Now, say I come back to Redding and go to my church (notice the “my”—I can tell you right now, that is to communicate my desire to belong there, not possess it). I'm wondering if and how I really do belong there. But assuming I belong to God and so do others…then maybe we also all belong to each other, whether we want to or not. Or maybe—we only belong in a place when we belong to the people in that place. And ultimately, we all only truly belong in Heaven don't we? because we all only truly belong to God and His Community of Love. However, while we’re here on earth perhaps there are those communities...those places of heaven breaking into earth, where we get to taste the encouragement and glimpse the hope and love that God's Kingdom is all about.

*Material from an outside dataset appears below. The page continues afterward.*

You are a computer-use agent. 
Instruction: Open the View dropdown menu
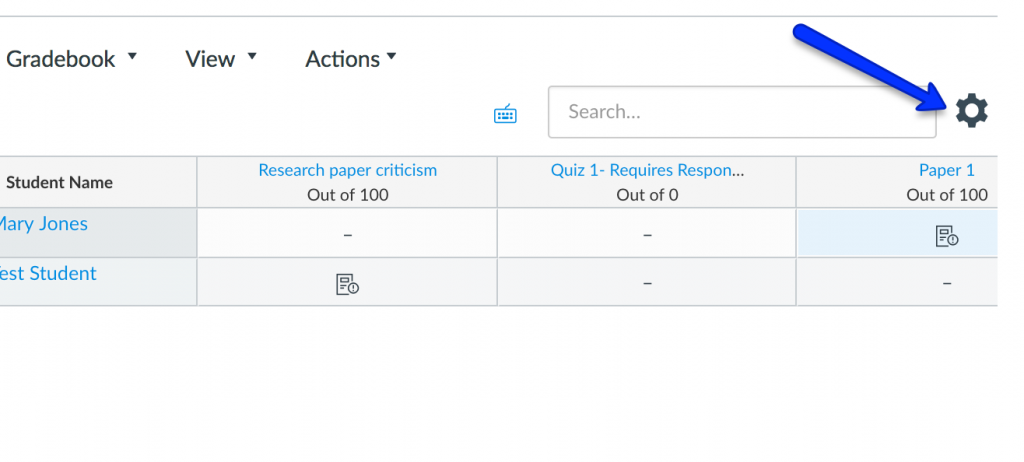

Anyway, all this is just scratching the surface of a way my heart has changed regarding possessions—and also relationships. I hope that even “my lifetime” becomes less idolized in my eyes. The hope that we encountered in Cambodia is one that reaches beyond my lifetime…because many of the healings that need to happen there are going to take quite the process. There are here-and-now healings, for sure, and they make all the difference in the world to each individual that they affect instantly. However, the “instant gratification” mentality needs to be held pretty loosely in such a place. The future generation is the country’s realistic hope. And just as God has provided hope to individual girls through ministry we worked with, I believe He wants to provide a community of hope to the whole nation. It is no longer a question of “my lifetime”—and whether or not I will see the fruit of the seeds being planted—but rather an assurance of God’s Redemption Plan and a faith in a God that patiently and still persistently calls out generations.

I believe Cambodia is as important to God as Redding. And if movements and “rivers of gold” can flow from this place—I believe they can not only reach to there, but find a new fire and out-pouring from there too. There is much healing needed…but all that means to me now is that it is a land of awesome potential, and that they are a people God cries out to grow.

The harvest… is MASSIVE. But some of the workers only sit in their chairs and dream of things that “probably won’t happen in my lifetime.” So why bother, right?